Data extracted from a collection
*** Block opens ***
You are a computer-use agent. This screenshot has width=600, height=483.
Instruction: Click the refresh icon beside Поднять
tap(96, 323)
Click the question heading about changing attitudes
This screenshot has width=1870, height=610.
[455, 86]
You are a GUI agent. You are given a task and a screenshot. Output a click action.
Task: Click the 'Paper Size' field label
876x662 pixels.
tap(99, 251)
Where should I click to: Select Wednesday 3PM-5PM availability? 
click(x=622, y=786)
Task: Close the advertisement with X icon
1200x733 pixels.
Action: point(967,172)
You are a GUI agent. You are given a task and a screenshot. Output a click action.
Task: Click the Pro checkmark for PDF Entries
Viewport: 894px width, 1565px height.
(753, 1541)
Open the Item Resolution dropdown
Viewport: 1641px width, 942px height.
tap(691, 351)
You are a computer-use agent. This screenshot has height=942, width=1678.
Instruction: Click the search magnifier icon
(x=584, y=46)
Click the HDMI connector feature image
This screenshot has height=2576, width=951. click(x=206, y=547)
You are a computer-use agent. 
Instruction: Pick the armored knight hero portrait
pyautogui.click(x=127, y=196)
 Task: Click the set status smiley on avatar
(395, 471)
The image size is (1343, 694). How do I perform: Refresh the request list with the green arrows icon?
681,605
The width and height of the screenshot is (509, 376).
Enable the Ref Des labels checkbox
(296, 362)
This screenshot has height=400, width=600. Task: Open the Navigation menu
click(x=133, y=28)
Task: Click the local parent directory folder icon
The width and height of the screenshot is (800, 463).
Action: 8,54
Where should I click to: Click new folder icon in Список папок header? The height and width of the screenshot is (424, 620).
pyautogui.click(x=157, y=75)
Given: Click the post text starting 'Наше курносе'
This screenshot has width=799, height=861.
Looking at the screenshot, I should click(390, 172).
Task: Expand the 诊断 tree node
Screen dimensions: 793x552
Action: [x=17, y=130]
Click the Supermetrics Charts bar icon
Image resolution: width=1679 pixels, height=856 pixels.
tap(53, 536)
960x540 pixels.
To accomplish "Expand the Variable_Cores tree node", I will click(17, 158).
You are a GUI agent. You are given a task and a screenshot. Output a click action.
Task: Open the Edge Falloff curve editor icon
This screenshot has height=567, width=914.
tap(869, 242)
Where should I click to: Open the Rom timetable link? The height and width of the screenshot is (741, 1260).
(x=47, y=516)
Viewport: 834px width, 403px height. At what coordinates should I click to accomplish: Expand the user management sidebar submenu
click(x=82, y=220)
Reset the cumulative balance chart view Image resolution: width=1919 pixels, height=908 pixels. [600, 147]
*** Block closes ***
▸ EXERCISE OBJECTIVE:
Which lines in the records above contain the word "node"? Copy each one.

▸ ANSWER BOX:
Task: Expand the 诊断 tree node
To accomplish "Expand the Variable_Cores tree node", I will click(17, 158).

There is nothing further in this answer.